Si en un paisaje los matorrales siempre son el fondo, la elección entonces de estos arbustos de carácter siempre expansivo y caótico no es casual. Dice Videla: “Me interesa la pintura como un modo de conocer la realidad, los temas a veces son una excusa; me interesa lo que dice la pintura en sí misma. Se me vienen a la cabeza Los girasoles de Van Gogh: el tipo con unos girasoles te parte la cabeza y no sabemos por qué si cualquiera de nosotros pinta unos girasoles no sucede nada y en cambio esos girasoles pintados por él tienen esa potencia”. Incluso más anónimos que “una casa de la Avenida Pavón, un kiosco de Lanús o un árbol en la ruta”, estos matorrales son, como señala Raúl Santana en el catálogo, “un homenaje a la maleza inadvertida”. Recientemente galardonado con el Premio Adquisición del Salón Nacional por su dibujo Refugio (un áspero y a la vez curiosamente encantador paisaje que muestra un refugio-parada de colectivo de la zona de Pompeya, realizado en grafito sobre fórmica), Videla acepta que cuando puso su atención en algo “sin ningún atractivo particular, que no es espectacular, ni llamativo, ni tampoco bello”, no sabía realmente a quién le podían interesar estas obras, y elogia el espacio dirigido por Eduardo Stupía y Luis Felipe Noé por cederle esta sala en el Borges. En última instancia, la intención de estas pinturas quizá sólo sea la de compartir una vivencia: a metros de las galerías del shopping, la presencia inevitable y omnipresente hasta el fastidio de estos matorrales resulta inquietantemente salvaje y decididamente pictórica.

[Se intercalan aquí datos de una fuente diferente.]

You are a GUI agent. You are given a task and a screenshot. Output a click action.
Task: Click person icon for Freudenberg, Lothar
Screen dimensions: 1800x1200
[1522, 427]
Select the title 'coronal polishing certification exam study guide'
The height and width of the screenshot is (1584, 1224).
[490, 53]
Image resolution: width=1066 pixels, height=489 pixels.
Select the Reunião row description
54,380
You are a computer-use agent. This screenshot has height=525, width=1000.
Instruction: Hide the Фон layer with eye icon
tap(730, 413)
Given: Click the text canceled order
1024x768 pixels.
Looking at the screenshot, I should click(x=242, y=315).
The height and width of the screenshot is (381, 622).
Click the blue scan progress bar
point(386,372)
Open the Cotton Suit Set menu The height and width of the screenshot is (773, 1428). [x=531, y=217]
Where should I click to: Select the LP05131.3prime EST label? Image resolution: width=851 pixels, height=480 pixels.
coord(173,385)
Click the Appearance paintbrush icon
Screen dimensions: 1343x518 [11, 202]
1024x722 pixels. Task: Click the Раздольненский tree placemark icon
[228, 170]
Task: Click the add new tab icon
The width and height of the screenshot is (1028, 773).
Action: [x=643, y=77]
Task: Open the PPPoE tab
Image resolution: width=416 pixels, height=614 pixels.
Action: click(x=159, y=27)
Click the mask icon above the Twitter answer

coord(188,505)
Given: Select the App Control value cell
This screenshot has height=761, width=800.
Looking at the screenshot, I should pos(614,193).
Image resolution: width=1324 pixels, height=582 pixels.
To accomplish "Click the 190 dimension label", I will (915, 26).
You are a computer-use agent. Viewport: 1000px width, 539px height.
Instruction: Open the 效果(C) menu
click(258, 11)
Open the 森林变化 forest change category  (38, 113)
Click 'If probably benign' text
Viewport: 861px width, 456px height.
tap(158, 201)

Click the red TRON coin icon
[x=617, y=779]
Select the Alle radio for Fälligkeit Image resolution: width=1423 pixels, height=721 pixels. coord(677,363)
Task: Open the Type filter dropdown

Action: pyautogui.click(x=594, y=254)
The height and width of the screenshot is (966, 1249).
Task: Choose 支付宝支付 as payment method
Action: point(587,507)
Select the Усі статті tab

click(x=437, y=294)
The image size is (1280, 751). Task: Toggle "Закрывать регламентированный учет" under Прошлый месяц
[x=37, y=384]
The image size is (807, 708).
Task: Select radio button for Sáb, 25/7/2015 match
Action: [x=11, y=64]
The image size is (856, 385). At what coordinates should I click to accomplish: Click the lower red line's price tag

“Me interesa ese aspecto anacrónico de mezclar colores en una tela en el siglo XXI y que ese procedimiento aún pueda revelar algo en este mundo contemporáneo –dice Videla–. En un punto creo que la pintura tiene algo en común con el fútbol: hay un dibujo que se va haciendo en el momento, hay una verdad en eso porque está todo ahí a la vista; creo que eso es lo que me sigue atrayendo de esa cosa artesanal y cruda de la pintura. Me parece un desafío fantástico, quizá porque me obliga a poner yuyos en unas simpáticas animaciones desde una tablet. Para esta muestra podría haber usado una sola imagen, de hecho en la muestra hay varias versiones del mismo matorral. Pero esto de última no es un matorral: es una pintura de un matorral, una construcción totalmente independiente que tiene como excusa estos matorrales. No sé si hay alguna lógica detrás de esto, y la verdad es que me pregunté bastante sobre el sentido que tienen. Y no encontrarle ningún sentido me libera de eso, es como un colapso del concepto. Ni nombre tienen. ¿Qué nombres les puedo poner?”
Cuando Videla cuenta al pasar que luego de su primera exposición, en 1981, en la galería Lirolay, pasó casi diez años sin exponer sus obras (las consideraba “pretensiosas”), queda clara su convicción de que la pintura aún puede funcionar como un método de conocimiento, una forma de tomar conciencia de la fugacidad de los fenómenos. “La pintura me sirve para olvidarme de mí, para liberarme de mí –afirma–. Mi aspiración es una pintura que no elija temas. Pero a la vez soy consciente de que elijo los temas. Siento que con la gente que me dijo que le gustó la muestra comparto algo especial. Como si todos hubiéramos visto al monstruo del Lago Ness.”
La natural monstruosidad de los matorrales, su inescrutable indestructibilidad, su omnipresencia casi invisible, nos invitan, incluso dentro de un shopping, a tener una actitud un poco más contemplativa a la vez que nos invitan a dar un paseo (real o virtual) por el lado salvaje. Por ahí, entre los matorrales.